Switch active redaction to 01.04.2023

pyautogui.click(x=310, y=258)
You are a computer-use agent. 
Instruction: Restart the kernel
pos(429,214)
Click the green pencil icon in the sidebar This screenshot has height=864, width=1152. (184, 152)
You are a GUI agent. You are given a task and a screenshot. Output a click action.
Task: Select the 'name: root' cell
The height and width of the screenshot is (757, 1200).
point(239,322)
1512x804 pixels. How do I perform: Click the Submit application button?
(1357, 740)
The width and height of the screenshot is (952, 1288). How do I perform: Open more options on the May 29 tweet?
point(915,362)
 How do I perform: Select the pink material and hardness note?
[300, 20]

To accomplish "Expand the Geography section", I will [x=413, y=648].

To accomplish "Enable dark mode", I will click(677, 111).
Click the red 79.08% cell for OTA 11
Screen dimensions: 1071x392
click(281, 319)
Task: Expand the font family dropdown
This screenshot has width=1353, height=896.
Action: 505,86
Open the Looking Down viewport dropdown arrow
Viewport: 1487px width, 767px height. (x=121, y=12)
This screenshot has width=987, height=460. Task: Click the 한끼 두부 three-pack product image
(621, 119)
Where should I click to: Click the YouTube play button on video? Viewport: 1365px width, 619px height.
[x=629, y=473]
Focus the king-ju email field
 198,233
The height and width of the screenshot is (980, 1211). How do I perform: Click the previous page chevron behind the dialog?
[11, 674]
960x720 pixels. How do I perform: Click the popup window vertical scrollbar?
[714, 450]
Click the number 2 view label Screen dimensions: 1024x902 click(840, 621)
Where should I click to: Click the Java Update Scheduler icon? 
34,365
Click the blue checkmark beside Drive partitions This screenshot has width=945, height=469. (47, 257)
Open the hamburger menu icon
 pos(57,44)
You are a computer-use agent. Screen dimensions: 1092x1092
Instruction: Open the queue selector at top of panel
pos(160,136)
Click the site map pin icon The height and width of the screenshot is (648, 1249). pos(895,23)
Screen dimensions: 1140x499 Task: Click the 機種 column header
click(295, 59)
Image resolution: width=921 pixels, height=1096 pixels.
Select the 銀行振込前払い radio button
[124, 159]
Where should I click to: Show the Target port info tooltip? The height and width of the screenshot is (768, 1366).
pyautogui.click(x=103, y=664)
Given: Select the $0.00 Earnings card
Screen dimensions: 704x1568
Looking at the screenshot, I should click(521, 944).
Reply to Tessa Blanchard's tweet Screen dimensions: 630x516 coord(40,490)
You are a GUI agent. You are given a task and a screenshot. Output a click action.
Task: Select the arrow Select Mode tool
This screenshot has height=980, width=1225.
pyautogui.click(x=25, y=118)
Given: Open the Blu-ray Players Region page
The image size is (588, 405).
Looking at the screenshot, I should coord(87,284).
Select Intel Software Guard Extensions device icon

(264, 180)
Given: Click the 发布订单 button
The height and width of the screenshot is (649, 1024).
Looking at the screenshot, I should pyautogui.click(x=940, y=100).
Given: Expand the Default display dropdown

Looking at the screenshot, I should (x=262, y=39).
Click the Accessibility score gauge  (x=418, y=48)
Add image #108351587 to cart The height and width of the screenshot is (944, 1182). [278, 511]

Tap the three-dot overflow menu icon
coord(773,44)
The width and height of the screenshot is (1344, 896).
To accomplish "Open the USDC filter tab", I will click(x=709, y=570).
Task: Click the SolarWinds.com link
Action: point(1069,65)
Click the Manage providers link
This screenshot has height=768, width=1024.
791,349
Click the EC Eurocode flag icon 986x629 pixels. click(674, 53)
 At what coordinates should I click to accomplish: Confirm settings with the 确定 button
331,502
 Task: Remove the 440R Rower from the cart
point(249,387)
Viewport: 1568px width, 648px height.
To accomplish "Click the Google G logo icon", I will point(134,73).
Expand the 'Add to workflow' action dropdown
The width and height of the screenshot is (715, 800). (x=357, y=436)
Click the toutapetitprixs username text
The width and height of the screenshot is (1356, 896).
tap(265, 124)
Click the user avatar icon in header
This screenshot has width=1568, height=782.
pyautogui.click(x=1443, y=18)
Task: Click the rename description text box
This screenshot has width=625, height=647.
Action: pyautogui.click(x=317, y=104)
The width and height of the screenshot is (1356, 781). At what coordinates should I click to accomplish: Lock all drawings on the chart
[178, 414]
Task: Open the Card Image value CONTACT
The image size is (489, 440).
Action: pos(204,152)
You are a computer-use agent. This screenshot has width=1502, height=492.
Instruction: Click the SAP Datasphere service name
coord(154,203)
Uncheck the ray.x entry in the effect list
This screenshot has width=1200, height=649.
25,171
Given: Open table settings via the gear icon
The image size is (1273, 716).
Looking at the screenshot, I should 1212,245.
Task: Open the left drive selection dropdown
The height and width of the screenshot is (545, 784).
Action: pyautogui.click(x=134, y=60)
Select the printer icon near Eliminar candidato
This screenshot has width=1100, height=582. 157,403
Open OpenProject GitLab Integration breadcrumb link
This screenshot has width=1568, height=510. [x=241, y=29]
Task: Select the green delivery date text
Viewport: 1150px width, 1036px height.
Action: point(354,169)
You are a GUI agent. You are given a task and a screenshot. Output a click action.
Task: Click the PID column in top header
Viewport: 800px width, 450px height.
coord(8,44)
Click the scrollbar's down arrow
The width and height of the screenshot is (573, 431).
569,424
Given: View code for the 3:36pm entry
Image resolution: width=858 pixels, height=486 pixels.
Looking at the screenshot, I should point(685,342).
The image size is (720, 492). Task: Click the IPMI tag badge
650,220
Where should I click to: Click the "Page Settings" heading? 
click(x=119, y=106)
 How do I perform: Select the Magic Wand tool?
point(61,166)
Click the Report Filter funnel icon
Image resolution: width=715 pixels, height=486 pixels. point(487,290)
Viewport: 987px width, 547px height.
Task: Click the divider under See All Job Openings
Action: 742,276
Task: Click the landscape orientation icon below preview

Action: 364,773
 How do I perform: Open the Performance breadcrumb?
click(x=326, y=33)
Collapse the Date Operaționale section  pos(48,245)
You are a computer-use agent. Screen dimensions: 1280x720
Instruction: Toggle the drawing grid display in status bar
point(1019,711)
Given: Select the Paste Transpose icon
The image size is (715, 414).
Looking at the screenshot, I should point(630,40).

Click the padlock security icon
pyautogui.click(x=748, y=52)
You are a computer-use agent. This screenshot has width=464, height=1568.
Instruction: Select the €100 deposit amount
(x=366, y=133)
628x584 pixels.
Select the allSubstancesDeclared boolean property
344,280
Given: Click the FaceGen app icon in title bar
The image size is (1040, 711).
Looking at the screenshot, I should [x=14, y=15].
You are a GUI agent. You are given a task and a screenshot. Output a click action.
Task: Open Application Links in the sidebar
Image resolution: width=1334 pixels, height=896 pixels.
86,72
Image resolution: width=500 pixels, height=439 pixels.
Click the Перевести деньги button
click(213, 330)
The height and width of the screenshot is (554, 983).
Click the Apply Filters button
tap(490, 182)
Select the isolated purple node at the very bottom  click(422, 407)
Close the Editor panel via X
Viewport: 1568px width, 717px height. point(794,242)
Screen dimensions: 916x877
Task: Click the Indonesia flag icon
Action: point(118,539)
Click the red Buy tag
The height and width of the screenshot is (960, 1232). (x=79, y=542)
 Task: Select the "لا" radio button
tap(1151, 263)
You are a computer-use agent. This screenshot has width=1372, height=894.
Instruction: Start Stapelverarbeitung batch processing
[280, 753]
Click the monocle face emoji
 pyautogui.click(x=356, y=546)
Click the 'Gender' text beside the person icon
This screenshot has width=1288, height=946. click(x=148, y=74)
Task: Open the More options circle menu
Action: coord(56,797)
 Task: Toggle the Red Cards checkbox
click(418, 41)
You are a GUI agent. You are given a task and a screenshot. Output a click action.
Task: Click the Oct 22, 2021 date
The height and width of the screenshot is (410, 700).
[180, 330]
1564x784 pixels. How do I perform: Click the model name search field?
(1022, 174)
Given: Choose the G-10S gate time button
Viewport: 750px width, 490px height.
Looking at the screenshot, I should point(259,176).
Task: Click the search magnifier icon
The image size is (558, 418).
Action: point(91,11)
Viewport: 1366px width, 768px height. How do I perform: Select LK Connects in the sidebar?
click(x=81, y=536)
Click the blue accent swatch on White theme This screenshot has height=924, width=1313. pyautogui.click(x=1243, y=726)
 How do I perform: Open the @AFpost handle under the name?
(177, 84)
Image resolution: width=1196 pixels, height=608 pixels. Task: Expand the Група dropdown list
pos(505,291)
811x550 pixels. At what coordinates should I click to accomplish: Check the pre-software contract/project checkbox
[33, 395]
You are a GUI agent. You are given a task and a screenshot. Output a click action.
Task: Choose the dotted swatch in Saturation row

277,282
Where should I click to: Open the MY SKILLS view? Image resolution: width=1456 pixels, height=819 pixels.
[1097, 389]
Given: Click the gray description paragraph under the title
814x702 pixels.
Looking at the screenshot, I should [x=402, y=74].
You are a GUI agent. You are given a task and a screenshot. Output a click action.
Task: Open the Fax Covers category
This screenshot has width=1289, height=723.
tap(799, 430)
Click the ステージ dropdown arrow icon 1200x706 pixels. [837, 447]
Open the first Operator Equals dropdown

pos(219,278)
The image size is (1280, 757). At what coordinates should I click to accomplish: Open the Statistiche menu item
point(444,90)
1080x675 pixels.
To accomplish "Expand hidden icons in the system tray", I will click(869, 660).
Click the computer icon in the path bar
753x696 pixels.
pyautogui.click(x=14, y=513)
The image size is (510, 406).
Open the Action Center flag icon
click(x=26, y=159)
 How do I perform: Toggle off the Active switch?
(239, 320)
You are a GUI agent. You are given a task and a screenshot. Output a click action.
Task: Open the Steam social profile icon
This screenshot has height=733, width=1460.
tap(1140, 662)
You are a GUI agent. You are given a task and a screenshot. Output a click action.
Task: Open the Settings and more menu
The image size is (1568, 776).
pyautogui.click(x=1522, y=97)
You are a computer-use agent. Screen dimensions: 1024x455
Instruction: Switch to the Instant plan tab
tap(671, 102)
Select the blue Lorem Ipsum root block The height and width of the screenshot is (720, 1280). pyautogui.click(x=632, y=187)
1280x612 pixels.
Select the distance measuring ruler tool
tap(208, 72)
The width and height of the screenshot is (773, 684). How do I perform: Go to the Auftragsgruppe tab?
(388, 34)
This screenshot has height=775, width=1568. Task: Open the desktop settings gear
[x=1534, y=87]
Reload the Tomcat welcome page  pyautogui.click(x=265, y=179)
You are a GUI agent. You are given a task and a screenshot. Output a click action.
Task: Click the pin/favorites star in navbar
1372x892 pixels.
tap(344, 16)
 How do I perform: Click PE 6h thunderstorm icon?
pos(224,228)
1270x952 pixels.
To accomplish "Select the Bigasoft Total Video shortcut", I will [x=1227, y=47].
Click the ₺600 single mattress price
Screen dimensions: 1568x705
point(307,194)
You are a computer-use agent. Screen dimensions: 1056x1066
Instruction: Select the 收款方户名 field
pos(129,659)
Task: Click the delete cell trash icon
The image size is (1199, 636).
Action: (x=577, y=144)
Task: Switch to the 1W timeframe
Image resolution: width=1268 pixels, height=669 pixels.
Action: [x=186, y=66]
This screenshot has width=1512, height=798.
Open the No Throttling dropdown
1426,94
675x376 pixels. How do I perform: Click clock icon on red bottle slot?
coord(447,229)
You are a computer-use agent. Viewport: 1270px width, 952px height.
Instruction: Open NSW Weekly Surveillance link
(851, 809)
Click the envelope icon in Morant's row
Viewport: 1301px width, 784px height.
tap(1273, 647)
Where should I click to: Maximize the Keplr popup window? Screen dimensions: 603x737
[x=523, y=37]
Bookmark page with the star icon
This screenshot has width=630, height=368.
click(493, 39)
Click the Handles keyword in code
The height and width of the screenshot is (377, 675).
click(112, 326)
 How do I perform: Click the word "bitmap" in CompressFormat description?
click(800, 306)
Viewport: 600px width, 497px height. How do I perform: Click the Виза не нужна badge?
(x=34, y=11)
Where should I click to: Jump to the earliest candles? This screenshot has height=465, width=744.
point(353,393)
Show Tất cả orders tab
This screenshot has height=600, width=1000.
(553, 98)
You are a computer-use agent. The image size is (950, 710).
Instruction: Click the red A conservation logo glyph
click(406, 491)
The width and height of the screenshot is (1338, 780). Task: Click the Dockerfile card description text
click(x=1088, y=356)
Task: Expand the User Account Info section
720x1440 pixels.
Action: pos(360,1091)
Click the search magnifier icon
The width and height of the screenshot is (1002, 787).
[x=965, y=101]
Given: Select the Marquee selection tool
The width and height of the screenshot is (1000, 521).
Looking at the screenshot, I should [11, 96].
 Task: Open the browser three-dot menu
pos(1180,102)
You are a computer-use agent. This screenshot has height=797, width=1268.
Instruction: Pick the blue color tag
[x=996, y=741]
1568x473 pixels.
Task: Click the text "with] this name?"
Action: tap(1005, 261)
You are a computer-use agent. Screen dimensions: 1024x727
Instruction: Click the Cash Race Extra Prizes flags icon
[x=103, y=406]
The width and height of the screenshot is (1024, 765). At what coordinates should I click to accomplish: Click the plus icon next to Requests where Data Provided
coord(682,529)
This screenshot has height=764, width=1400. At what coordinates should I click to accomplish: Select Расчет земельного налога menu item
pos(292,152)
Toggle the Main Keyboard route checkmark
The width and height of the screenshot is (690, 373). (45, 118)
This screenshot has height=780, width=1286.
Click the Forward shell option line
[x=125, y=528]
□ □ □ □ □ □ □
TASK TO COMPLETE: Extract from the listing above the lines between the line containing "The image size is (1199, 636)." and the line containing "Click the Handles keyword in code", keeping both of those lines. Output nothing else.

TASK ANSWER:
The image size is (1199, 636).
Action: (x=577, y=144)
Task: Switch to the 1W timeframe
Image resolution: width=1268 pixels, height=669 pixels.
Action: [x=186, y=66]
This screenshot has width=1512, height=798.
Open the No Throttling dropdown
1426,94
675x376 pixels. How do I perform: Click clock icon on red bottle slot?
coord(447,229)
You are a computer-use agent. Viewport: 1270px width, 952px height.
Instruction: Open NSW Weekly Surveillance link
(851, 809)
Click the envelope icon in Morant's row
Viewport: 1301px width, 784px height.
tap(1273, 647)
Where should I click to: Maximize the Keplr popup window? Screen dimensions: 603x737
[x=523, y=37]
Bookmark page with the star icon
This screenshot has width=630, height=368.
click(493, 39)
Click the Handles keyword in code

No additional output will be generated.